- Tasks for this exercise
**1.** Print the passage from the commentary on the Obama presidency, from "But in the recent" up to and including "the conservative freakout.".
**2.** Render this sentence from the commentary on the Obama presidency in Spanish: "This wasn’t a congenial climate for bipartisanship, to put it mildly."
**3.** In the commentary on the Obama presidency, when did the conservative freakout begin in earnest?

- Excerpt to read

The fantasy was the idea that President Barack Obama, a one-term senator with an appealing biography and a silver tongue, would turn out to be Franklin Delano Roosevelt, Robert F. Kennedy and Mahatma Gandhi all rolled into one. This fantasy inspired a wave of 1960s-style enthusiasm, an unsettling personality cult (that “Yes We Can” video full of harmonizing celebrities only gets creepier in hindsight) and a lot of over-the-top promises from Obama himself.

It persuaded Democrats that the laws of politics had been suspended, and that every legislative goal they’d ever dreamed about was now within reach.

The freakout, which began in earnest during the long, hot health care summer of 2009, started from the same premise as the fantasy—that the Obama presidency really was capable of completely transforming American society and that we might be on the brink of a new New Deal or a greater Great Society. But to freaked-out conservatives, this seemed more like a nightmare than a dream. So they flipped the liberal script: Where Obama’s acolytes were utopian, conservatives turned apocalyptic, pitting liberty against tyranny, freedom against socialism, American exceptionalism against the fate of Nineveh and Tyre.

This wasn’t a congenial climate for bipartisanship, to put it mildly.

Democrats hailed the death of conservatism and the dawn of a glorious new liberal epoch and then griped that Republicans wouldn’t lend their support to its fulfillment. Republicans denounced Obama as a Marxist and shrieked “you lie!” at him in the House chambers, and then they complained that he wouldn’t listen to their ideas.

But in the recent weeks of lame-duck activity, we witnessed a return to political normalcy. The Republican midterm sweep delivered the coup de grace to the liberal fantasy by dramatically foreshortening what many pundits expected to be an enduring Democratic majority. But it also dropped a lid, at least temporarily, on the conservative freakout.

- Data section
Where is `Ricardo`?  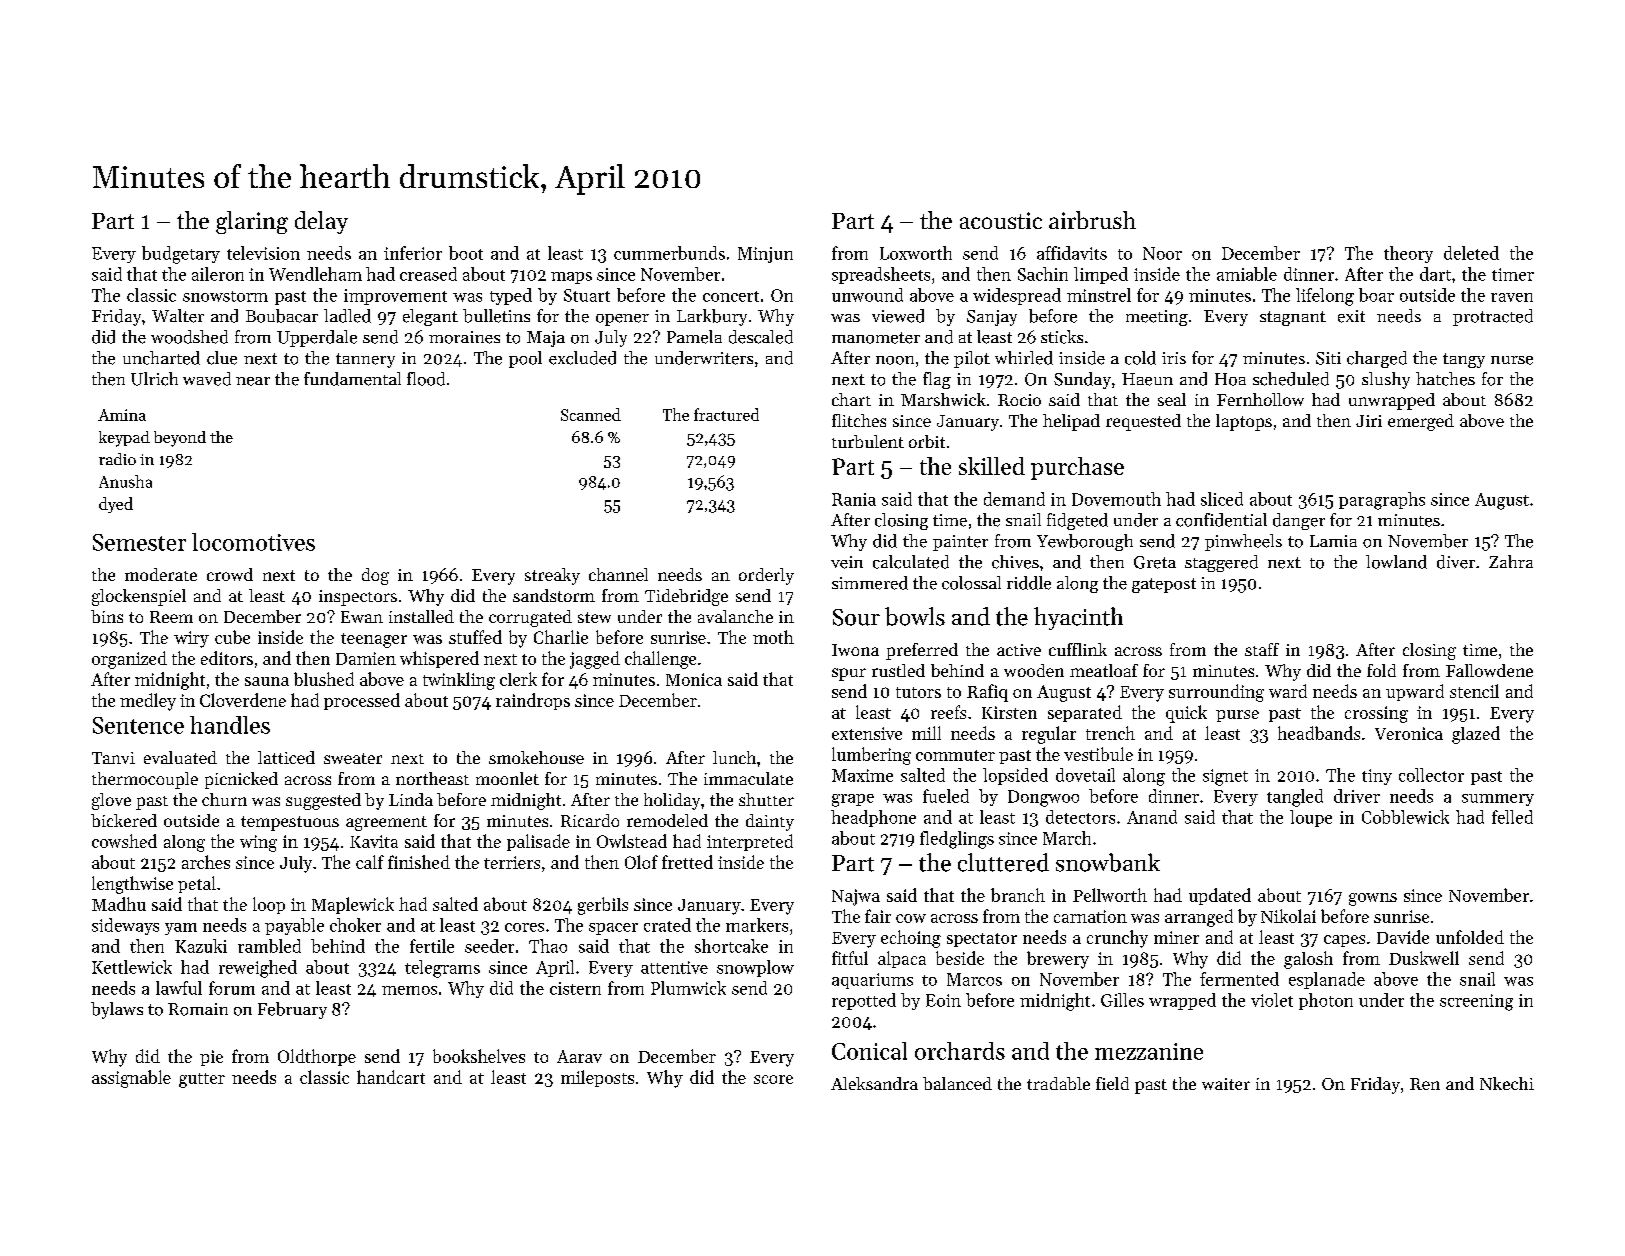
Ricardo is located at coordinates (590, 820).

- The replies
**1.**
But in the recent weeks of lame-duck activity, we witnessed a return to political normalcy. The Republican midterm sweep delivered the coup de grace to the liberal fantasy by dramatically foreshortening what many pundits expected to be an enduring Democratic majority. But it also dropped a lid, at least temporarily, on the conservative freakout.

**2.** Este no era un clima propicio para la cooperación bipartidista, por decirlo suavemente.

**3.** During the long, hot health care summer of 2009.